Your doctor should check your eye pressure at regular visits to make certain that your glaucoma is being controlled.
Contact your physician immediately if you are having eye surgery, you experience trauma to your eye, or you develop an eye infection to determine if you should continue to use your present container of eye drops.
For a short time after you use this medicine, your vision may be blurred. Make sure your vision is clear before you drive, use machines, or do anything else that could be dangerous if you are not able to see well.

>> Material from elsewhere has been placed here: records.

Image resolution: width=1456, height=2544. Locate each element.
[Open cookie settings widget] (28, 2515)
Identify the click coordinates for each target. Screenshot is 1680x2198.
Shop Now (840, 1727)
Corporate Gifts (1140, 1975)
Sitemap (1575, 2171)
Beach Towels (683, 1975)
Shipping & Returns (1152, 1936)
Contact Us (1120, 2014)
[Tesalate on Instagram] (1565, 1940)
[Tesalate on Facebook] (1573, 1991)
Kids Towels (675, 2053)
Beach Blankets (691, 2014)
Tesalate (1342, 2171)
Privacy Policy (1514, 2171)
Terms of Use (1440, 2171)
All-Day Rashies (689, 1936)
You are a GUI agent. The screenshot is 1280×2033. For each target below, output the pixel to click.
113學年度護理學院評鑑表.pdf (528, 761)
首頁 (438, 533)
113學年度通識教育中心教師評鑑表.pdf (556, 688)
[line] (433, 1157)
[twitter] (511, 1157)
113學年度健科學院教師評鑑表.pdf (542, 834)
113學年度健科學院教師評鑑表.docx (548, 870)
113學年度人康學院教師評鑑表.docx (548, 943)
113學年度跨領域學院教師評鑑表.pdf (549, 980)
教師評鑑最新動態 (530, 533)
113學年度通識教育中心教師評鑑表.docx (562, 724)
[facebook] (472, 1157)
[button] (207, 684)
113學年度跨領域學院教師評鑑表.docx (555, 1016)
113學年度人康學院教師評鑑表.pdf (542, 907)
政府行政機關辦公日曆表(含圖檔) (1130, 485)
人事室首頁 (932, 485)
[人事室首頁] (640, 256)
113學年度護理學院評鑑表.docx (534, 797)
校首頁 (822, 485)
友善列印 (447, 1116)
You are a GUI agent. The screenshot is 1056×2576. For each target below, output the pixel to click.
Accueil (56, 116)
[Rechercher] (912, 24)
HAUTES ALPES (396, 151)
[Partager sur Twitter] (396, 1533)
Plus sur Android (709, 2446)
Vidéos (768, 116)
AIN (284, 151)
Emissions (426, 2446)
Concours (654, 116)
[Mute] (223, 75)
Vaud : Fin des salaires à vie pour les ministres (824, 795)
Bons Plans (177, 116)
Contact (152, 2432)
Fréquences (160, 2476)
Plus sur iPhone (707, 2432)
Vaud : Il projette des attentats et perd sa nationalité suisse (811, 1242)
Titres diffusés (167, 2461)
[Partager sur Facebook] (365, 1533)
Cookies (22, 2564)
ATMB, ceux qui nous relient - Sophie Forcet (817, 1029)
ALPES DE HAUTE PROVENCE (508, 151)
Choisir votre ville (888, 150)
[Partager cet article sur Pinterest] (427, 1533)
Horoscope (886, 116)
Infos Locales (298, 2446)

Before you have any kind of surgery, dental treatment, or emergency treatment, tell the medical doctor or dentist in charge that you are using this medicine. Using an ophthalmic beta-adrenergic blocking agent during this time may cause an increased risk of side effects.
For diabetic patients:
- Ophthalmic beta-adrenergic blocking agents may affect blood sugar levels. They may also cover up some signs of hypoglycemia (low blood sugar), such as trembling or increase in pulse rate or blood pressure. However, other signs of low blood sugar, such as dizziness or sweating, are not affected. If you notice a change in the results of your blood or urine sugar tests or if you have any questions, check with your doctor.
Some ophthalmic beta-adrenergic blocking agents (betaxolol, carteolol, and metipranolol) may cause your eyes to become more sensitive to light than they are normally. Wearing sunglasses and avoiding too much exposure to bright light may help lessen the discomfort.